長川が都の驚いた顔に「なんだ。何か新事実があるのか」と身を乗り出す。
「ああ、今殺された黒瀬哲也も同じことを言っていたのを加隈さんが聞いているんだ。前の現場で」
結城が都の代わりに長川に喚いた。今度は長川が驚愕する番だった。
「ちょい待て。それってどういう」
「長川警部!」都は女警部を見つめた。都はしばらく考え事をしていたがふと長川を見た。

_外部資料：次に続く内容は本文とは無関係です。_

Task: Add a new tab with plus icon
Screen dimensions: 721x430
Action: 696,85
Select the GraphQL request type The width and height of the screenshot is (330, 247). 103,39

「その自分は神様って言っていた上松さんって今無事なの?」
「いや」長川は都の質問に答える。
「4日前から行方不明だそうだ」
「行方不明?」と結城。
「岩本に殺されたんじゃ」
「いや、夜逃げらしい。直前に会社を担保に2億円も借りていたらしいからな。無理やり社員を連帯保証人にして。それを持って逃亡したという話だ。まぁ金を借りた場所があまり筋がよくないところだって話だが。あ」
長川はふと思い出したような声を出した。
「その社長に金を貸していた闇金の男が1週間前に殺されているんだ。岩本に」
「岩本が闇金業者を殺した?」と結城。
「ああ、岩本のDNAが付着した痕跡が殺害現場で発見されたんだ」と長川。
その時だった。長川のスマホが鳴った。
「どうした」と長川がスマホに話すと重苦しい鈴木刑事の声が聞こえて来た。
「今所轄から連絡がありました。輪島が留置所で首を吊り、死んだそうです」
「なん…だと」
女警部がスマホ片手に呆然と立ち尽くした。
「輪島が…自殺…」
廊下に立つ特殊部隊の隊員が持つサブマシンガンががちゃっと音を立てた。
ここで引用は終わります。